Why the Total Beats the Build Price

A $25,000 build with no plan for upkeep often costs more in year two than a $32,000 project that included maintenance from the start. Comparing only build prices rewards the vendor who quietly left the running costs out of the quote.

Total Cost of Ownership, Not Sticker Price

The build is a one-time number; ownership is a recurring one. Over three years, a site you actively use will often spend as much again on hosting, security, fixes, and changes as it cost to build in the first place. That is not waste. It is the cost of a site that stays current, secure, and useful instead of quietly decaying.

The trap is comparing vendors on build price alone, which rewards whoever hid the running costs. A slightly higher quote that names maintenance up front is usually the cheaper choice by year two. Ask every vendor what the second year looks like, not just launch day.

A Real Example

A property management firm budgeted $30,000 for a site and treated that as the whole cost. Discovery added $6,000, the build was $30,000, and the first year of hosting, fixes, and small updates added $9,000. The real first-year total was $45,000 — every dollar of it foreseeable from the start.

The Mistake People Make

Treating launch as the finish line. A site is more like a vehicle than a painting: it needs upkeep to stay safe and useful. Budget for the year, not the launch day, and the second-year invoice stops feeling like an ambush.

The cleanest way to avoid sticker shock is to ask for a three-year picture, not a launch-day price.

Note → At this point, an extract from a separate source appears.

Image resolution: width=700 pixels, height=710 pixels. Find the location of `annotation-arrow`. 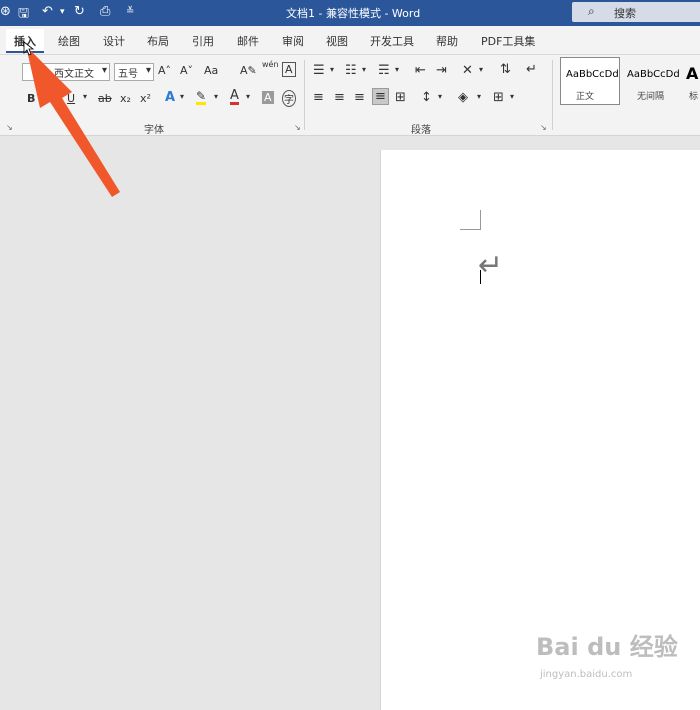

annotation-arrow is located at coordinates (72, 119).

A vendor who can sketch discovery, build, and ongoing cost without flinching is one who has done this before. The number will look bigger and feel far safer.
Treat the first-year total as the real price of admission, and the project stops feeling like a series of ambushes and starts feeling like a plan you signed up for on purpose.

A Quick First-Year Budget Sketch

Take the build quote, add ten to fifteen percent on top for discovery, and set aside another fifteen to twenty-five percent for the first year of hosting, fixes, and changes. That rough sum is closer to your true first-year cost than the build number alone, and it rarely surprises anyone who planned for it.

Sweent develops websites for US clients and quotes the full first-year picture, not just the build, so the total holds no surprises.

Frequently Asked Questions

Plan for $15,000 to $90,000 in the first year. That covers discovery, the build, and post-launch hosting and maintenance, not just the build alone. Most quotes only show you the middle phase.

Ongoing maintenance commonly runs $3,000 to $20,000 a year, covering hosting, security updates, fixes, and small content changes. Hosting alone ranges from $20 to $500 a month depending on traffic.

Most quotes cover only the build. Discovery beforehand and hosting, maintenance, and changes afterward are real costs that get left out of the headline number. Ask for the first-year total, not the build price.

For anything beyond a tiny site, yes. Discovery is the planning that decides what the site should do before any code is written. Skipping it is the fastest way to pay for the same work twice when the plan changes mid-build.